3. The text wasn’t captured because the document was a PDF or scanned image and wasn’t OCR’d—or the OCR was “dirty.”
Most processing systems include a step for OCR (optical character recognition), which is the conversion of scanned images of handwritten, typewritten or printed text into machine-encoded text, which can then be indexed. No OCR, no search results for an item like this. Dirty OCR, although less of a problem than it used to be, is so named because the OCR process may be hampered by imperfect images. An OCR application uses the black pixels in a document in an attempt to interpret the correct letter or number and there are many things that can stand in the way of a good interpretation, including “noise” in the original document (think about a document that’s been photocopied numerous time causing degradation in the image), various font issues, unknown characters, etc. If the interpretation is imperfect, the information in the index will be, too.
4. It contained text in French (Italian, Chinese, Japanese, Hebrew, Swahili…)
In order for foreign languages in documents to be indexed, the index and search engine must be Unicode compliant and the indexing technology needs to support the language. The Unicode Standard is the universal character-encoding scheme for written characters and text. It defines a consistent way of way of encoding multilingual text that enables the exchange of text data internationally and creates the foundation for global software. It’s important to understand the best construction of search queries when you’re looking for documents that might contain a foreign language, especially one that is not in the Roman alphabet.
5. It wasn’t a hot doc, it was a hot audio or video file.
Here’s a reminder: not all digital information is text.
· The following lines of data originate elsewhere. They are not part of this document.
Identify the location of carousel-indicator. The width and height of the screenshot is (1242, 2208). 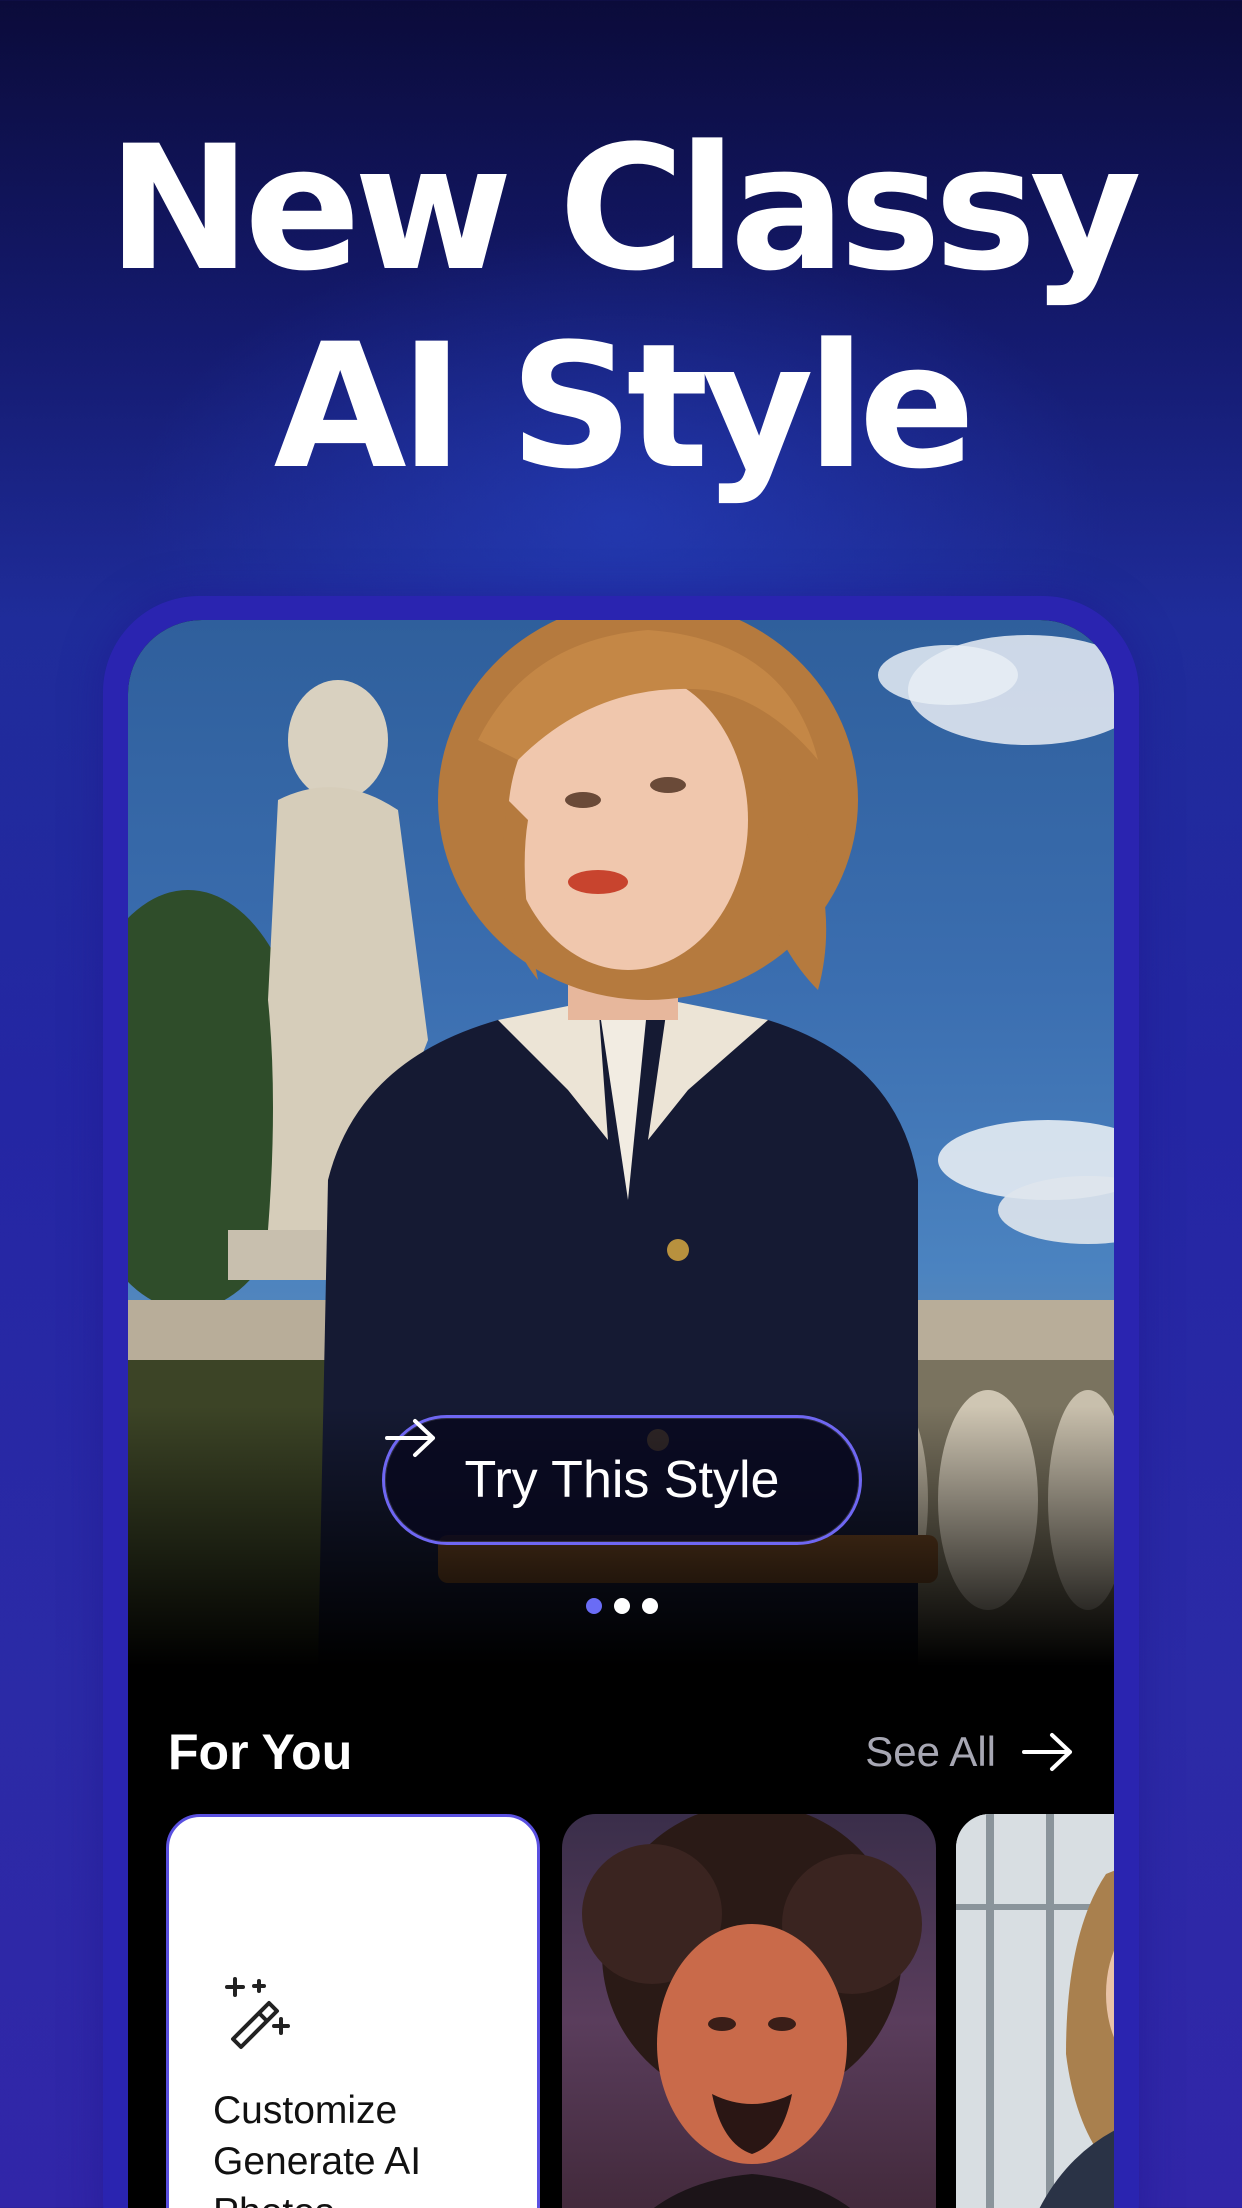
(622, 1606).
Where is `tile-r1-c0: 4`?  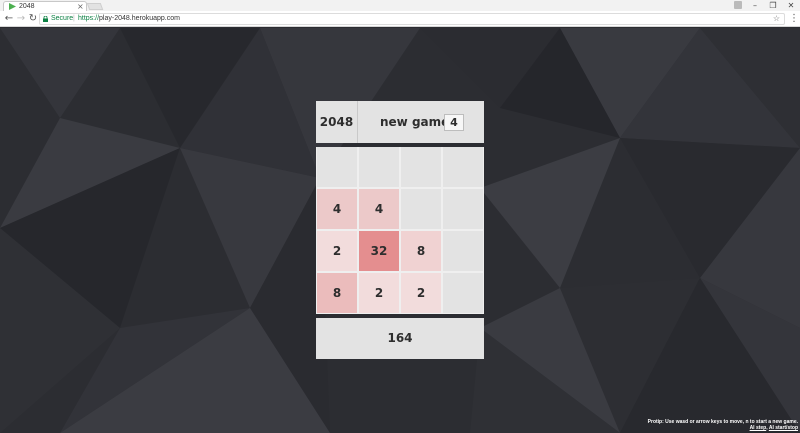 tile-r1-c0: 4 is located at coordinates (337, 209).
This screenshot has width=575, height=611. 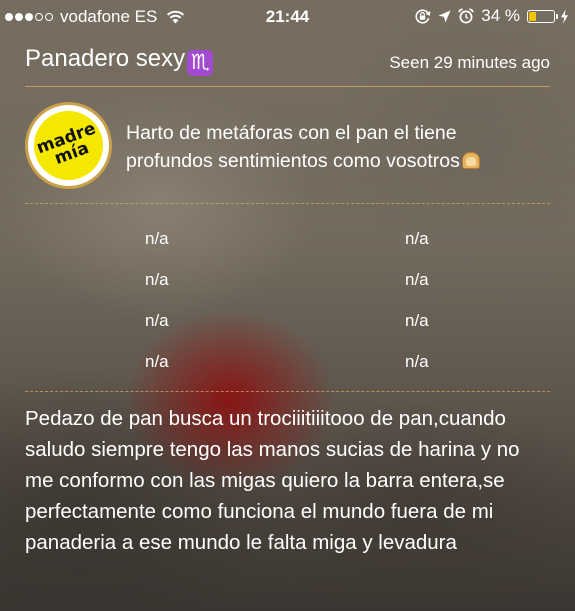 I want to click on bio-divider, so click(x=288, y=204).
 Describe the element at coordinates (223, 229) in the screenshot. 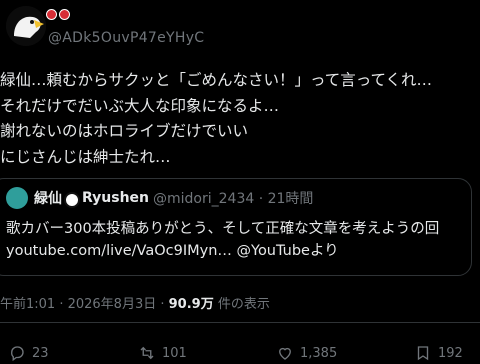

I see `quoted-line: 歌カバー300本投稿ありがとう、そして正確な文章を考えようの回` at that location.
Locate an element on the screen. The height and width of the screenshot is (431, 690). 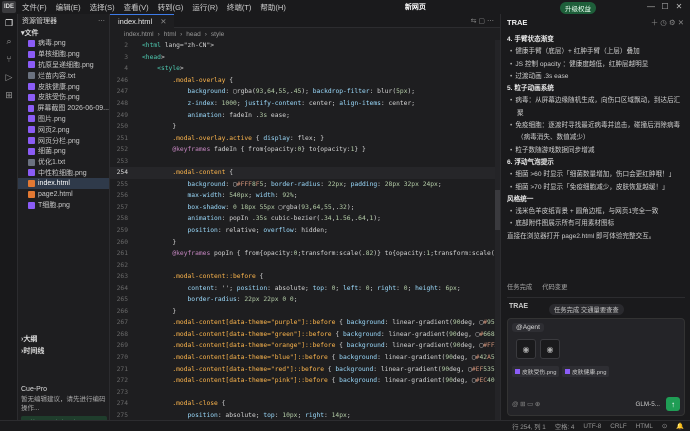
code-line: 250 } is located at coordinates (305, 127).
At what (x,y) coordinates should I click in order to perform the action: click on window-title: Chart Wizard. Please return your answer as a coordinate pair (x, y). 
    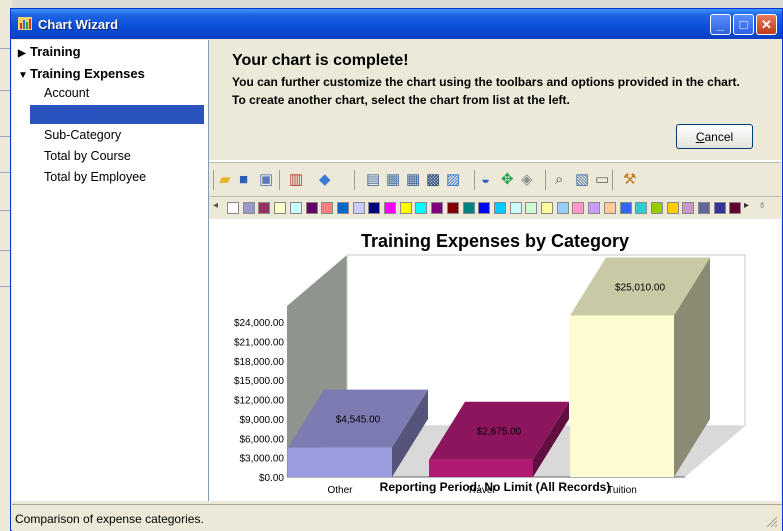
    Looking at the image, I should click on (78, 24).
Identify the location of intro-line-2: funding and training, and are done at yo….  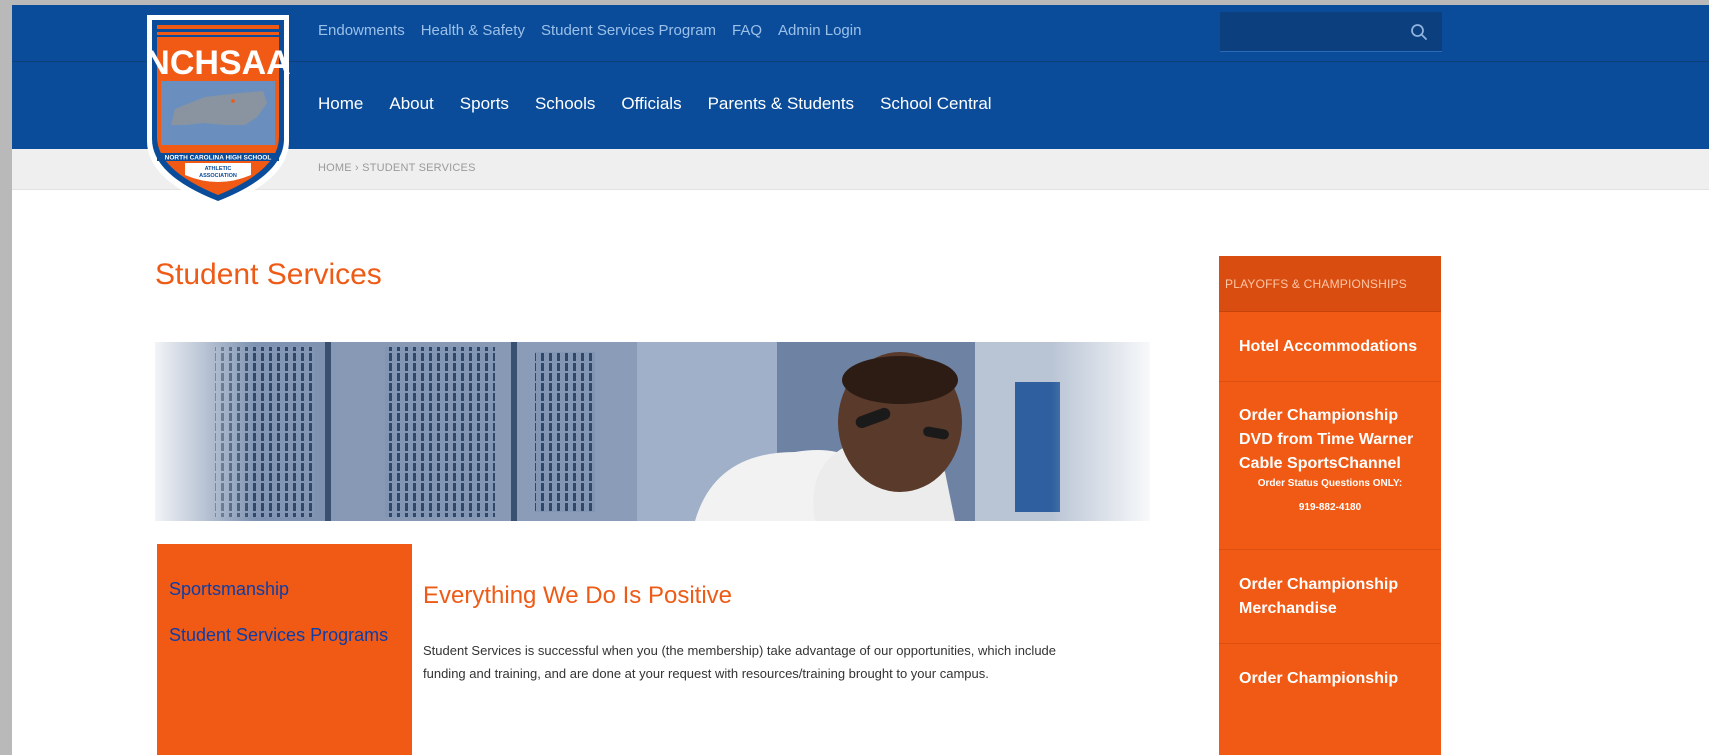
(706, 674).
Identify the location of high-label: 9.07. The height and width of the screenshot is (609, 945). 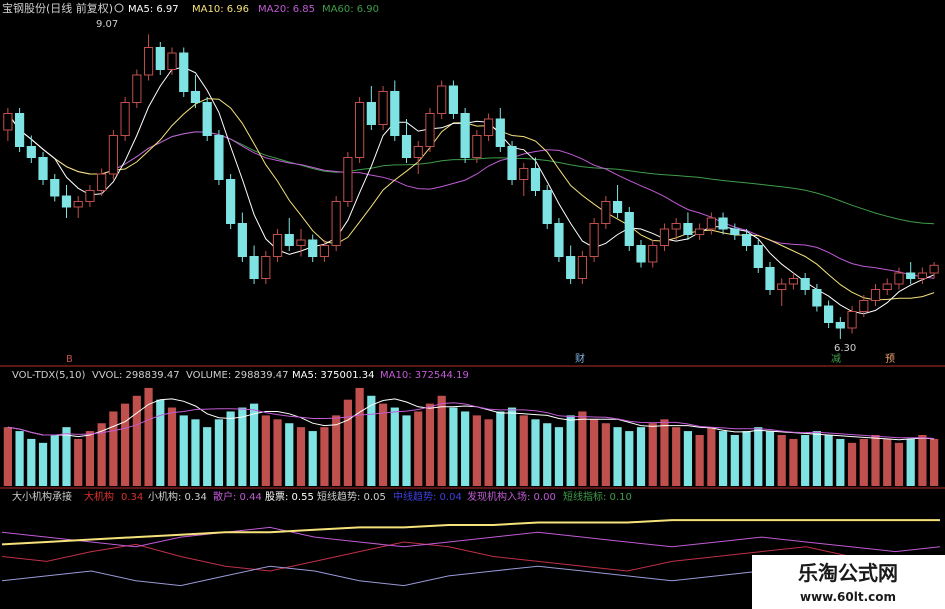
(107, 24).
Digital audio exists, it’s becoming a common method of communication, and it’s discoverable (think digital voice mail). Before audio information can be indexed, it must be converted into text. If you think that hot evidence you’re looking for may be in an audio file, be sure that the collection process to be used will capture it – many collection tools simply ignore audio files — and that ensure that your service provider knows how these files should be handled for your matter once they’ve been collected.
Remember, before you can find what you need, the proper steps must be taken to ensure the information is indexed and searchable. Only then does it truly become “findable”.